To be truthful, we were short of manpower in the field. With us, being a general contractor, it’s nice that we’re able to subcontract some work out if we’re a little tight on manpower. All in all, it has been pretty good. We do have open positions, but we don’t lower the bar to fill those positions. We’re okay with bridging that gap a little bit until we find the right person.
Another thing too is we’ve created a career development program where once you stop learning, a lot of these individuals lose drive, steam, and focus. We work very hard on whether that person is in the office starting out as say an assistant project manager or a project coordinator. We have a couple of documents that show a clear specific job description for each one. It could be on a monthly basis or quarterly basis, and work on some of the items to get perfected and move on to that next level if that employee is willing and wanted to. That helps to keep these employees engaged and always learning. That could go from apprentice to journeyman, all the way up.
We have some employees that want to stick into a position so people can’t fall asleep at the wheel and say, “They’ve checked the boxes. They’re good, out of sight and out of mind for a long period of time. Even for those individuals that would like to get hired on at a specific level and stay there, there are still a lot of areas to grow and keep learning in within that position. We take that very seriously. That’s echoing the conversation of breaking through that ceiling.

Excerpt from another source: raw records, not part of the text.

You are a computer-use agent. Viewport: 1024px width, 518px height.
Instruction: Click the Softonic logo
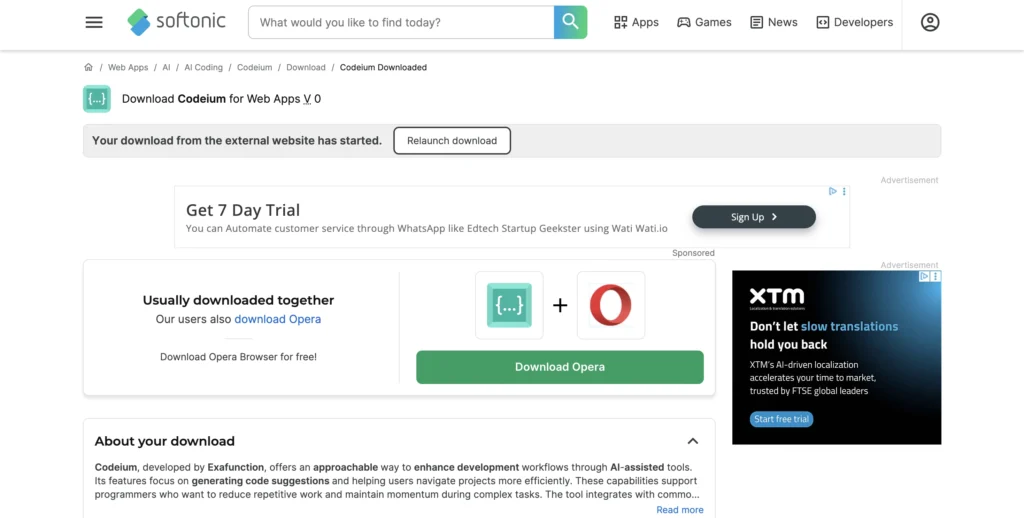(176, 21)
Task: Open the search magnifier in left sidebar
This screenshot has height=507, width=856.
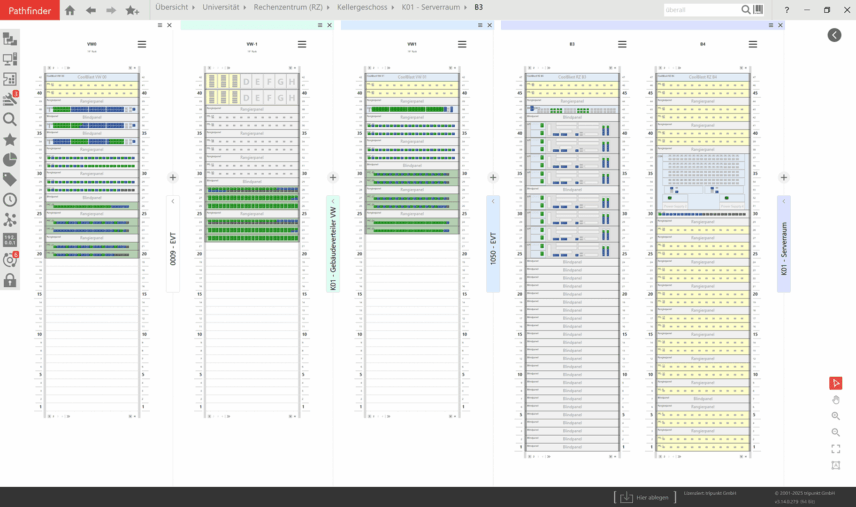Action: (x=10, y=119)
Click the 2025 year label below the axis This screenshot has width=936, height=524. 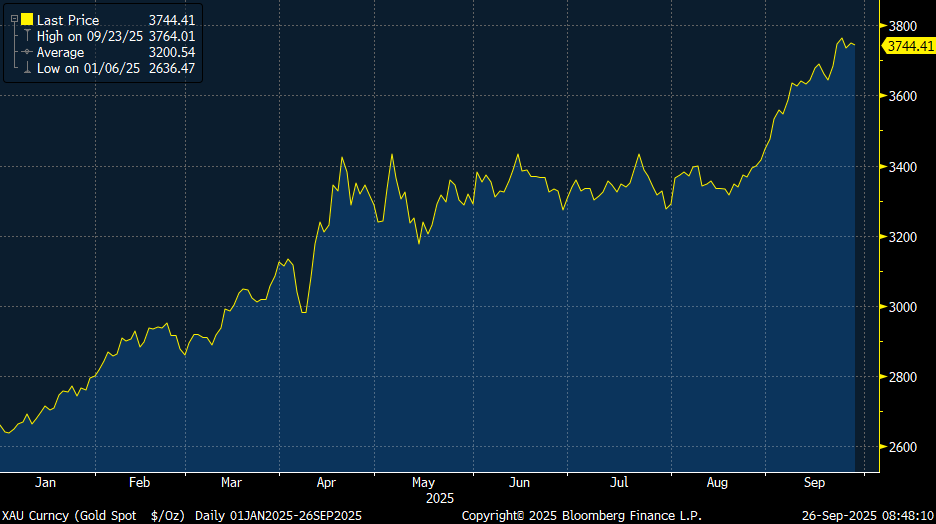(x=440, y=497)
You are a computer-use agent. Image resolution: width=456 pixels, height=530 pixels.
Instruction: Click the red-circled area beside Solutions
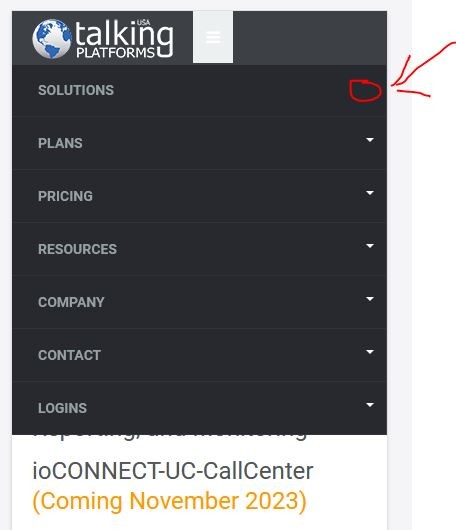pyautogui.click(x=365, y=91)
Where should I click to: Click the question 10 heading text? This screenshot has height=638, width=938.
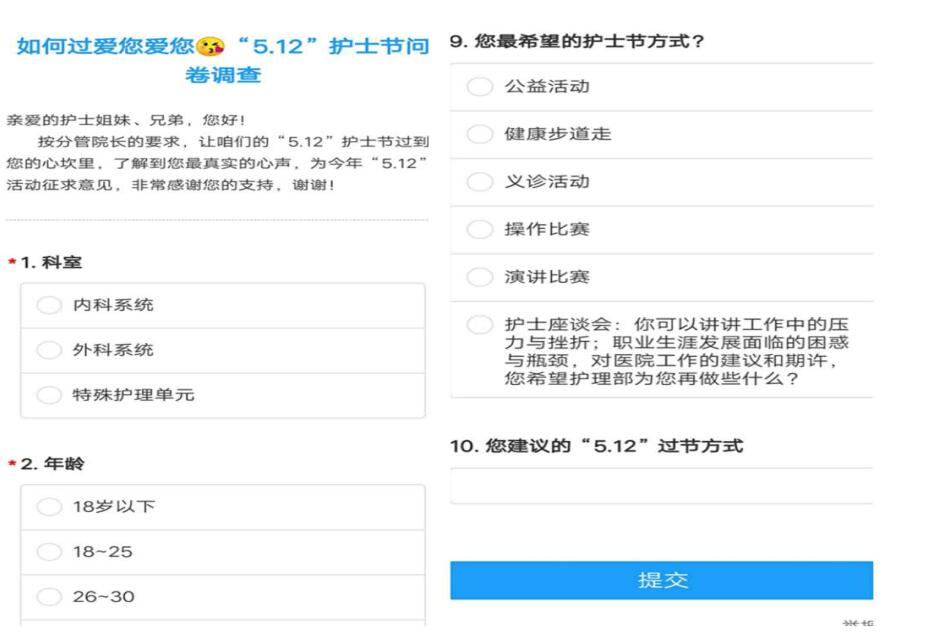pos(596,446)
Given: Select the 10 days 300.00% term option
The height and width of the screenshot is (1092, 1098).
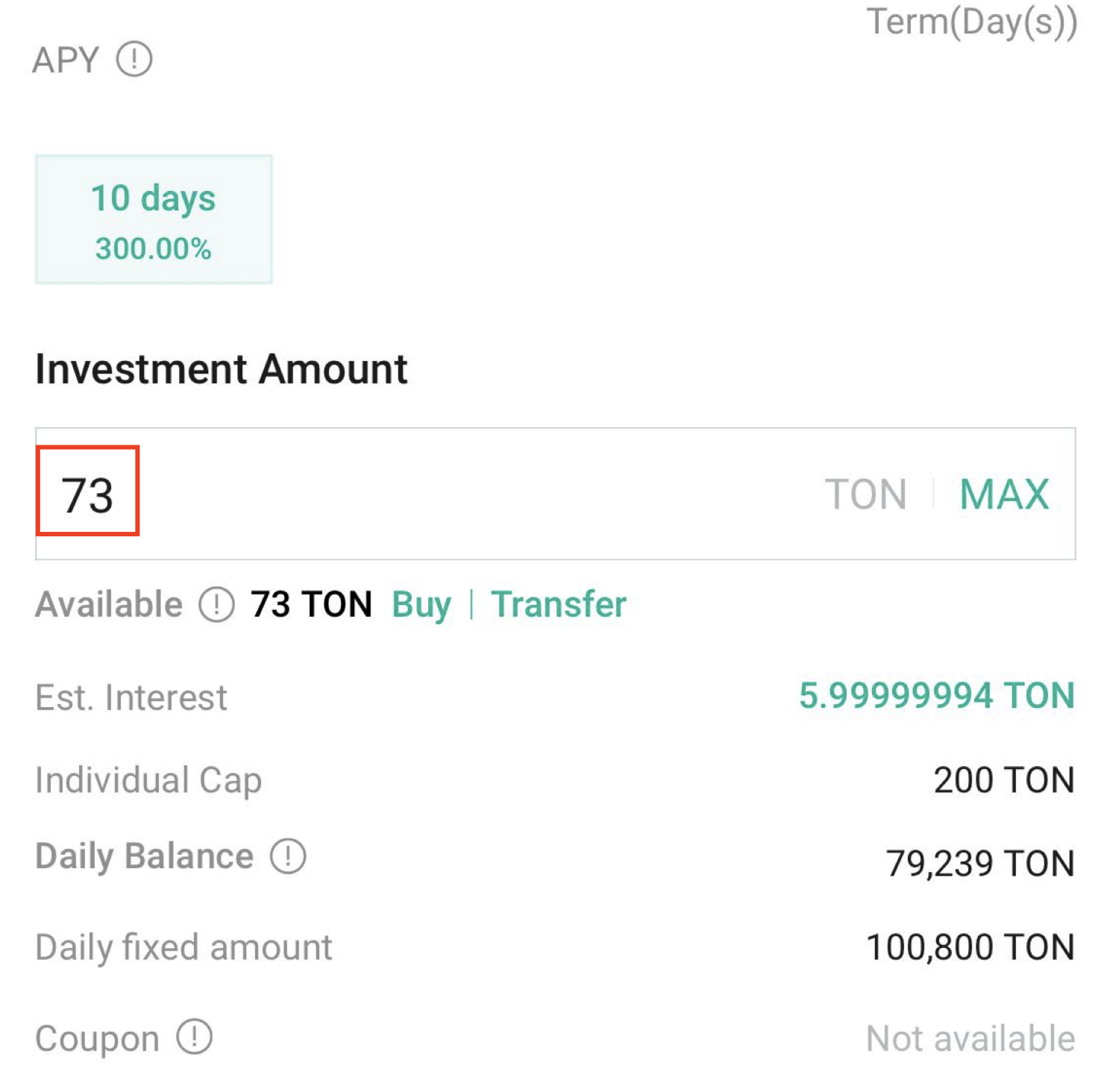Looking at the screenshot, I should pyautogui.click(x=154, y=220).
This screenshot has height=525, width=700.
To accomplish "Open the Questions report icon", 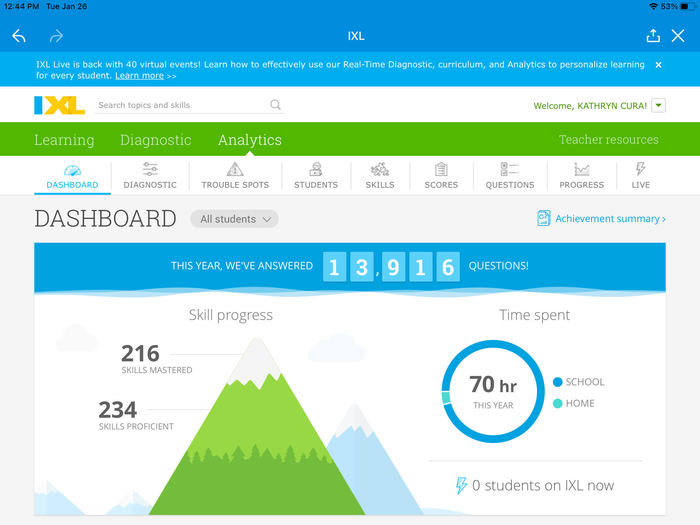I will (510, 170).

Before, a lot of our focus was finding the work, operations, and doing the work. Now, it’s a whole team of people that has to have a mind shift change of the general HR-related type things. Ensuring that people are staying focused once you have a team approached, and ensuring that everybody is working very well together. If I had to sum it up into a couple of words, it’s career development and ensuring that these employees never stop learning.
I agree with you. It’s very motivating when people are constantly able to learn new things which keeps them sharp and excited. The other thing that you mentioned which is important is to look after your people. If you do that, then they’re going to look after your customers. The whole machine is going to work. They are going to also refer other people. That’s word of mouth.

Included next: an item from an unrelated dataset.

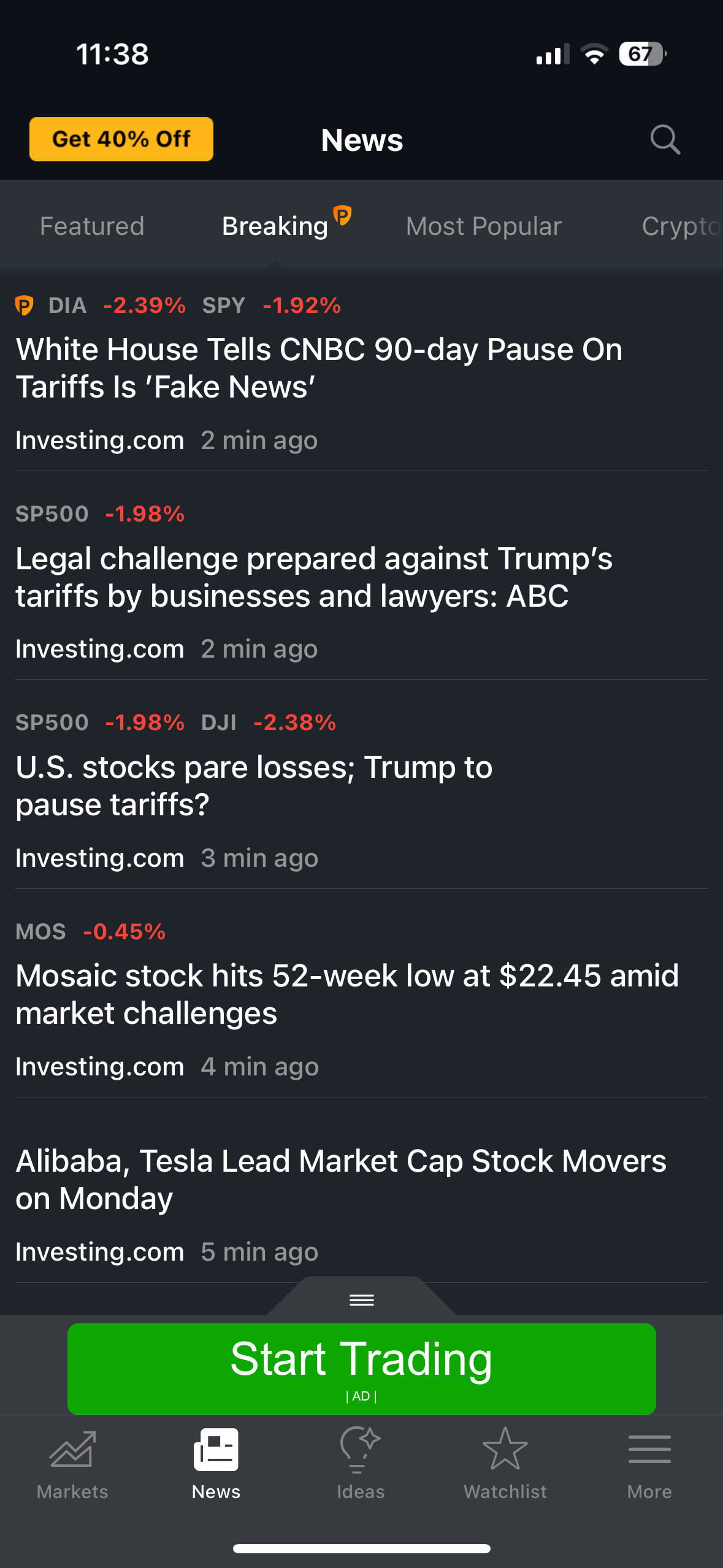723x1568 pixels.
Task: Tap the Pro icon next to DIA
Action: coord(25,305)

It all starts with looking after your people and making sure that they have a great experience. If they’re learning and growing, then the whole company can grow. These are useful ideas. If someone would like to learn more about Beeler Construction, maybe they have a business that would require construction work in manufacturing, hospitality, senior living, or whatever, and would like to connect with you and learn more about what you do, where can they go?

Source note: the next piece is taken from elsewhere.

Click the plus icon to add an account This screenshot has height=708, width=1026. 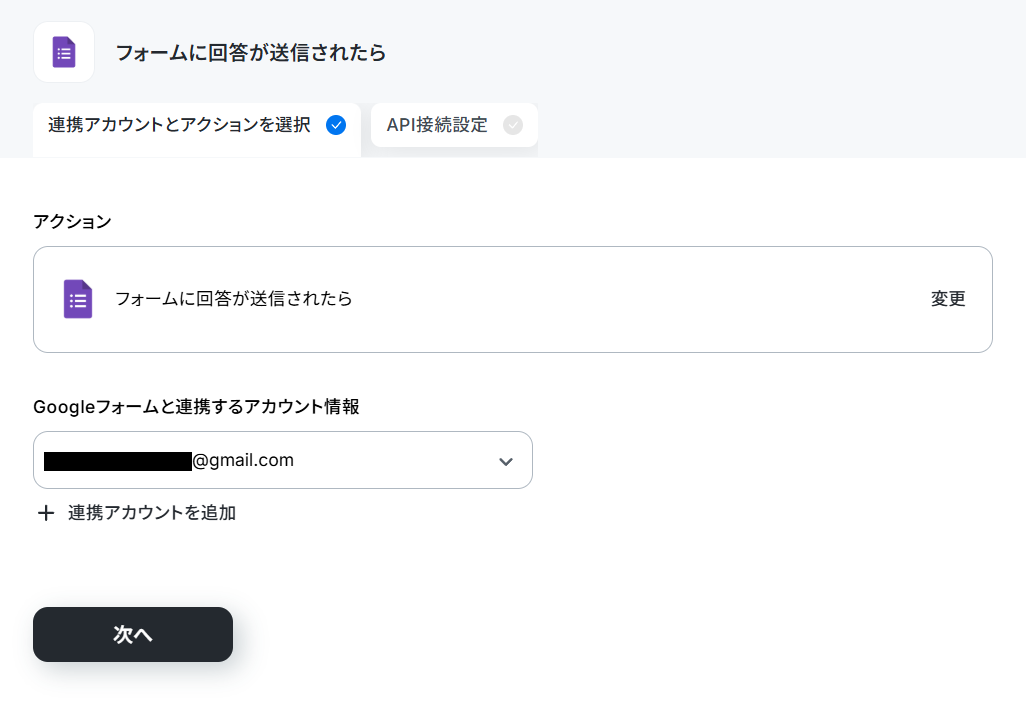(46, 513)
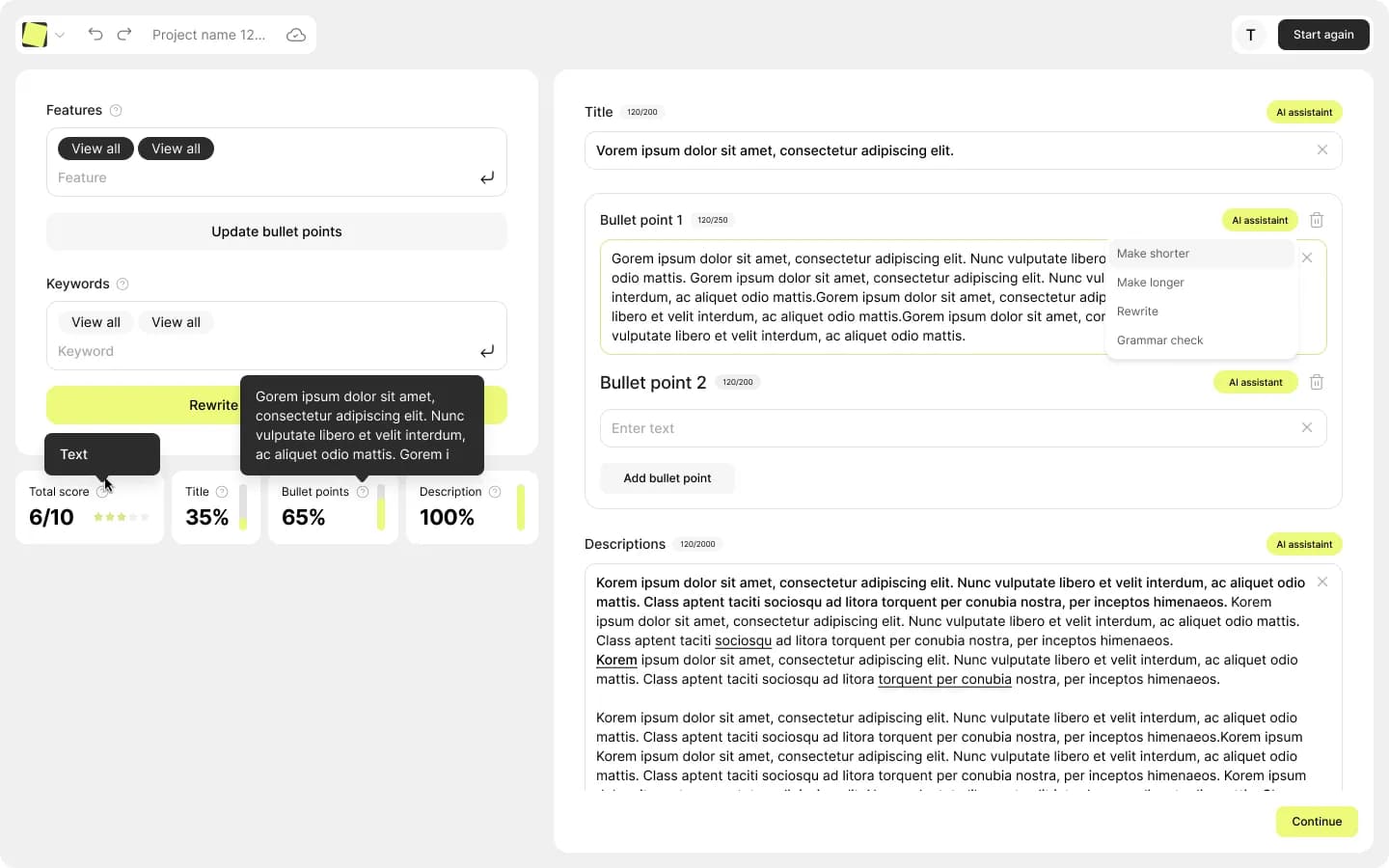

We have an Instagram and Facebook page. Our website is www.BeelerConstruction.com. I welcome anybody to reach out through my personal email, DBeeler@BeelerConstruction.com. If anybody needs any help with anything, even peer groups, everybody’s looking for the right peer groups in their industry, I welcome anybody to reach out.
Peer groups are super important. It’s good to have a business group or some other peer group. Talk to Dave Beeler, President of Beeler Construction. Thank you for coming to the show and have a great holiday. Everyone, I look forward to seeing you soon on the next episode.
That sounds great, Steve. Thanks, again. Have a wonderful day, everybody.